◆ Exercise description
Scan the listing below for the word "checkbox" and copy every line that has it.

◆ Exercise data
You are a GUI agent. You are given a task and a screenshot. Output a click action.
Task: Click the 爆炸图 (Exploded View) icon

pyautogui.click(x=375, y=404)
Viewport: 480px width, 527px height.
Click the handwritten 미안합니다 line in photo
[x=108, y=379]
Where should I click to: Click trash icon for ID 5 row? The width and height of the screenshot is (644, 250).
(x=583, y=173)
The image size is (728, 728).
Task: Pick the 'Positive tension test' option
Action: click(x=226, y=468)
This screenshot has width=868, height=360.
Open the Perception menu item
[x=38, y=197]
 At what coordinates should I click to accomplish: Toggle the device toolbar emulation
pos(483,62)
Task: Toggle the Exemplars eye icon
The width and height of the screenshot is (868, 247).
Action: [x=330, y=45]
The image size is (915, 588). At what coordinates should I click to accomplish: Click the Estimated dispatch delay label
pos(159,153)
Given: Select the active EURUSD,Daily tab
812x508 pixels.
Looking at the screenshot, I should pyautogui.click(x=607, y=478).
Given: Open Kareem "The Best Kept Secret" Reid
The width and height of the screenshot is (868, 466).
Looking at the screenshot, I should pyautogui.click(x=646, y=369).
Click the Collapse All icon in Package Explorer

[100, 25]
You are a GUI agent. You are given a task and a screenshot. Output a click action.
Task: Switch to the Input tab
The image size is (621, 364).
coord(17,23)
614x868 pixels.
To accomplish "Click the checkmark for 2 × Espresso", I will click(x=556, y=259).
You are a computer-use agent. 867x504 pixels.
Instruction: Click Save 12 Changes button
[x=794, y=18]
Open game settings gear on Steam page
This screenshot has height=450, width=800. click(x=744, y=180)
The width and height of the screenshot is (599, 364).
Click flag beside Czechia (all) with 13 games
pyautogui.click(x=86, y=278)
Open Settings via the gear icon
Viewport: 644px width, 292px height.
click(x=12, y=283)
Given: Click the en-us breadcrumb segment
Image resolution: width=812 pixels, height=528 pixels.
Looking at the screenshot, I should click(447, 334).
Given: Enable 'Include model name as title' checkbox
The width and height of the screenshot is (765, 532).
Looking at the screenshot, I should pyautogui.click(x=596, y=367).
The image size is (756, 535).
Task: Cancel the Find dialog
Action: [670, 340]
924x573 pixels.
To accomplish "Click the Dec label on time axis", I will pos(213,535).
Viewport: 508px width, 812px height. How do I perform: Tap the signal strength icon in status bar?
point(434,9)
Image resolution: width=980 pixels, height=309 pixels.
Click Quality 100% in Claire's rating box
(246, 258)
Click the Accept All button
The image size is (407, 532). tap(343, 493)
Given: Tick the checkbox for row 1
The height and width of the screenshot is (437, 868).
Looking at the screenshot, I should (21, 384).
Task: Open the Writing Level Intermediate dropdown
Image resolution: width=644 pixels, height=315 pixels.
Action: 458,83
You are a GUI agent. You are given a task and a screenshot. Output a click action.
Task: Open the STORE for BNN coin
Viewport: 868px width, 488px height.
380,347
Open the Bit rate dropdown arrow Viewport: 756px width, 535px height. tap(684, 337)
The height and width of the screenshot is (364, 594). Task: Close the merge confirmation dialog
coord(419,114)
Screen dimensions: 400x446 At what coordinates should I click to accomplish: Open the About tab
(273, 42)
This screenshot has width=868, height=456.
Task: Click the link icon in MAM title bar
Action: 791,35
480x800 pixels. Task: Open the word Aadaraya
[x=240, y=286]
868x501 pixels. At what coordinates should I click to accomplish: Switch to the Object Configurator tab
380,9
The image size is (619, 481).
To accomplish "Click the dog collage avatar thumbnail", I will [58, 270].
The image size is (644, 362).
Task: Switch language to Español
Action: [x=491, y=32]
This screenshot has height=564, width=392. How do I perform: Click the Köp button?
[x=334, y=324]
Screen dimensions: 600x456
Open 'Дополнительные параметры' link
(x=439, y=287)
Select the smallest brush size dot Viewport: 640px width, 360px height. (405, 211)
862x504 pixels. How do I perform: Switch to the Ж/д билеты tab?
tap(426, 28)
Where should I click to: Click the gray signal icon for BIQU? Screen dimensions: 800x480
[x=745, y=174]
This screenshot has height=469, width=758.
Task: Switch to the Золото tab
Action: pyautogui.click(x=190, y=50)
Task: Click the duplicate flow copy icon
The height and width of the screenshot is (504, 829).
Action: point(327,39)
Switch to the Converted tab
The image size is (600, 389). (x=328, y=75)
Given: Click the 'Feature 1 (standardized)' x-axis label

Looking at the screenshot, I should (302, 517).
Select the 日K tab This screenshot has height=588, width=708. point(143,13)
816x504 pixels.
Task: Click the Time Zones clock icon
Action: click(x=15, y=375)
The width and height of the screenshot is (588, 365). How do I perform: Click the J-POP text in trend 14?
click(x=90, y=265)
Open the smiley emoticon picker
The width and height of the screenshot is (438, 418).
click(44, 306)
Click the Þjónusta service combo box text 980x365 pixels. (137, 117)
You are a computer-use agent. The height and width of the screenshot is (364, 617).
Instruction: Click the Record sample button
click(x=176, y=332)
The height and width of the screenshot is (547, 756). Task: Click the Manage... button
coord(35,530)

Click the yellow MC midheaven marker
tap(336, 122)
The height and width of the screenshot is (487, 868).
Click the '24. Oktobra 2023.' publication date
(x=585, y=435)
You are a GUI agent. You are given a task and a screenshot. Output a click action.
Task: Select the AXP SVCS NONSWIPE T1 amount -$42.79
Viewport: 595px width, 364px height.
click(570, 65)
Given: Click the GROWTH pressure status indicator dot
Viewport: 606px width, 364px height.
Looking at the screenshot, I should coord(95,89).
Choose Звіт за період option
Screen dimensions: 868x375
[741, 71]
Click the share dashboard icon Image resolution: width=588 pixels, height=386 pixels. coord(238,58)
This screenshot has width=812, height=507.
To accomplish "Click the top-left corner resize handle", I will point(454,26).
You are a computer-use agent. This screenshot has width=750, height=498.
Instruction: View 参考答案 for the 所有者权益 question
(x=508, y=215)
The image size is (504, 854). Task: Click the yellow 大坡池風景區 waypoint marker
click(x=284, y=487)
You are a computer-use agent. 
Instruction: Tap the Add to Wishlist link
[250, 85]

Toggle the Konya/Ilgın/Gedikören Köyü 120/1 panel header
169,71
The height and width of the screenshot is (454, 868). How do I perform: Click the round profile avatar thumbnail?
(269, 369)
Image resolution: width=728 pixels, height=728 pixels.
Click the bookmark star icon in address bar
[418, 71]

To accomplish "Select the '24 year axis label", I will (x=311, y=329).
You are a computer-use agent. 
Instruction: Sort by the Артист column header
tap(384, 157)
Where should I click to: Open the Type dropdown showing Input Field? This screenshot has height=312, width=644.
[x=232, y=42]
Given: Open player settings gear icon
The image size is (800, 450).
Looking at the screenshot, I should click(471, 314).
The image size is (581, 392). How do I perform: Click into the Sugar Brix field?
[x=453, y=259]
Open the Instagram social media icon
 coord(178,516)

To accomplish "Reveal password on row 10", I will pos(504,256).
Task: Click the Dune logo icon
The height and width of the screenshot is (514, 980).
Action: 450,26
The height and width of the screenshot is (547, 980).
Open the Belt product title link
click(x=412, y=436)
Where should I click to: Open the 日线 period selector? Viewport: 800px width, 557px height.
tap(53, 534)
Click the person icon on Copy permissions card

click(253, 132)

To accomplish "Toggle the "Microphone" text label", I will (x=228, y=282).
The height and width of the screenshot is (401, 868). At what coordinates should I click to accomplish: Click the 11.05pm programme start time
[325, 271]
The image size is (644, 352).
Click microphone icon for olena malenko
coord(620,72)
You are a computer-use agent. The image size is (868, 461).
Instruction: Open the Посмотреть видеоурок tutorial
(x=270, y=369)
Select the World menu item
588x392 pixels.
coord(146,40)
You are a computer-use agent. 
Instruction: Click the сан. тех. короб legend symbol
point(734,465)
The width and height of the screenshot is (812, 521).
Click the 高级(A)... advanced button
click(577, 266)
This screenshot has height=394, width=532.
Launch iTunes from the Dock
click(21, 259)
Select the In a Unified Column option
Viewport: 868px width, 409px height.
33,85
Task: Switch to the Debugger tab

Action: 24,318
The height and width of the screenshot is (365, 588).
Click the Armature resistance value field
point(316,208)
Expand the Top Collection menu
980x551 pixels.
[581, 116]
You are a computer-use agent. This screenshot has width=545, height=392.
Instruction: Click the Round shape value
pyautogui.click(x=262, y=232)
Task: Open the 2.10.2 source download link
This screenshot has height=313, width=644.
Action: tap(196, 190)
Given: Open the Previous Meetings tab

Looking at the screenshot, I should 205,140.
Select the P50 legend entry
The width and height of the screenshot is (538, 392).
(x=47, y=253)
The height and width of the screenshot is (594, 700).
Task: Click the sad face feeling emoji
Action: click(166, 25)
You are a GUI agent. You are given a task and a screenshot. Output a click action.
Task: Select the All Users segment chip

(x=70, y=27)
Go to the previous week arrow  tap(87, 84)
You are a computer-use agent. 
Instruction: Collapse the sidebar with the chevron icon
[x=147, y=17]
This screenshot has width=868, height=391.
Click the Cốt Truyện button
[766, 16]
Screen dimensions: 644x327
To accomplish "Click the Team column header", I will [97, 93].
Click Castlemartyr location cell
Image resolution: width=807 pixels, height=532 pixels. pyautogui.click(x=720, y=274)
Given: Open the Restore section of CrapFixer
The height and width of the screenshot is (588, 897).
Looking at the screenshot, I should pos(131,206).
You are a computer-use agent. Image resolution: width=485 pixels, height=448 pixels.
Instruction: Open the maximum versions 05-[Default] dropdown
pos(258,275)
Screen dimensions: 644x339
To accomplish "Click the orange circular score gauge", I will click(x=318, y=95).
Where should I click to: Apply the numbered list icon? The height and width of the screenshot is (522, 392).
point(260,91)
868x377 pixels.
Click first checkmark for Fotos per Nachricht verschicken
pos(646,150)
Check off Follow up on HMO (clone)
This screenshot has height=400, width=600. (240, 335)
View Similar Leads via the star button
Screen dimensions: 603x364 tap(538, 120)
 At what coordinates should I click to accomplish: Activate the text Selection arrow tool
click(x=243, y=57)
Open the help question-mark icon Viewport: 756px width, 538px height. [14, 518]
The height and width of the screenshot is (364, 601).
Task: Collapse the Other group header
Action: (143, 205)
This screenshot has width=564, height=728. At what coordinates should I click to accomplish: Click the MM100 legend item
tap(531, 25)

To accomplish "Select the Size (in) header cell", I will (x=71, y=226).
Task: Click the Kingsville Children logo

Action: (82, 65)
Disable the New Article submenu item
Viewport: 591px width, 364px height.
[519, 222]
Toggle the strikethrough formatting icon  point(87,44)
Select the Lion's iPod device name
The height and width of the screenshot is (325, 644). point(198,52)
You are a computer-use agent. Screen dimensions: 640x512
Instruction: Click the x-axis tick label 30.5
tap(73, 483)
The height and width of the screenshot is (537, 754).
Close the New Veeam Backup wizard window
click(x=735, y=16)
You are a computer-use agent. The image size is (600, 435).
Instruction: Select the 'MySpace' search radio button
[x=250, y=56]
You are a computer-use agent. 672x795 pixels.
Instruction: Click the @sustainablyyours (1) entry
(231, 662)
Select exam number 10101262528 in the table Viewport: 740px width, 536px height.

◆ Result below
Given: Enable 'Include model name as title' checkbox
Given: Tick the checkbox for row 1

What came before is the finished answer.